С трудом разлепила глаза. Сквозь трещину в ставнях пробивались лучики зарождающегося утра. Голова гудела, словно натруженный колокол. Я еле сдержалась, чтобы не застонать. А вот моя подружка, напротив, чувствовала себя очень и очень неплохо. Облокотившись на подушку, она взирала на меня мечтательно блестящими глазами.
– Нет уже, – недовольно пробурчала я. – Сама чего не спишь?
– Не спится, – вздохнула подружка, а потом вогнала меня в ступор вопросом. – Как ты думаешь, он женат?
Вновь встревоженно вгляделась в подругу. И опять не обнаружила печати порока. А вот дебилизма – да. Весьма отчетливо. Это разозлило.
– Мы же с тобой собирались в сестры милосердия! Забыла?!
– Да нет, не забыла, – успокоила она меня. – Мне просто интересно. Он такой красивый. Вон как разрумянился!
Румянец на парне действительно присутствовал. И мне он сильно не понравился. А когда приблизилась и померила пульс, то не на шутку испугалась:
– Знаешь, Нора, а у нас проблема, – сообщила я. – Большая проблема.
4. Смерть моя, иль ты приснилась мне
Я похлопала парня по щеке. Он что-то пробормотал, но так и не очнулся. Святые угодники! Да от него несло жаром как от печки!

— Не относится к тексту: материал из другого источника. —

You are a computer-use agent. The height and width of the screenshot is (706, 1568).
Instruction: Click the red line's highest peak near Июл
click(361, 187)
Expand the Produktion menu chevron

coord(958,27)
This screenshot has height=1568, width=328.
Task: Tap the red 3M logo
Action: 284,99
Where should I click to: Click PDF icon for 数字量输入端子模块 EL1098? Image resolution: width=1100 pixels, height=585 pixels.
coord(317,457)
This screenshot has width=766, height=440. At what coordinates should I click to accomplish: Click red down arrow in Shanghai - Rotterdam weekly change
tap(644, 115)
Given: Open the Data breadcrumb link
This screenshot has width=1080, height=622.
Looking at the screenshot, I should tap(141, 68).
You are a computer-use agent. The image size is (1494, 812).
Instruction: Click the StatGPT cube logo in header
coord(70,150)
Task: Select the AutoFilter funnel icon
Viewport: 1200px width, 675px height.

– Вот и что прикажешь теперь делать?
Я обреченно вздохнула. Надежда на то, что поутру он исчезнет, испарится, растает как утренний туман, развеялась как дым. А значит, в скором времени состоится знаменательная встреча парня с Благочинной. И тогда…
Зажмурилась. Помотала головой. Не помогло. От предчувствия грядущего кошмара я почувствовала озноб. Благочинная сестра Пира имела обыкновение ежедневно инспектировать комнатушки воспитанниц. И не было такого тайничка в стенах нашего института, который бы она не отыскала. Куда только ни прятали девушки небольшие сувениры от родных и близких: зашивали в матрасы, запихивали в мышиные норки, заталкивали в небольшие проемы в стене… Бесполезно. Нашей Пире благоволил сам великий Контролер. Периодически то одну, то другую несчастную она собственноручно отхаживала розгами. И если за сокрытие пудреницы присуждалось десять ударов, а за коробочку засахаренных фруктов – пятнадцать, то сколько получим мы с Норой за обнаруженного у нас мужчину? Этот вопрос сводил меня с ума.
А вот Нору нет. Она рухнула на колени перед несносным типчиком и принялась обтирать ему лицо мокрой тряпицей.
– Это я виновата! – всхлипнула она. – Вот зачем, зачем я ударила его? Да еще в раненую голову. О, милостивый Сеятель, теперь из-за меня он умрет от воспаления головы!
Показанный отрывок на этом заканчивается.